*** Opening of MATERIAL SUPPLIED ***
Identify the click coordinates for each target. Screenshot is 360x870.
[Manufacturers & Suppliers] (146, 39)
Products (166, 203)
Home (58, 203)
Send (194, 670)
*** Close of MATERIAL SUPPLIED ***
## WORK INSTRUCTIONS
Your reply must be the entries above, returned word for word.

## SOLUTION
Identify the click coordinates for each target. Screenshot is 360x870.
[Manufacturers & Suppliers] (146, 39)
Products (166, 203)
Home (58, 203)
Send (194, 670)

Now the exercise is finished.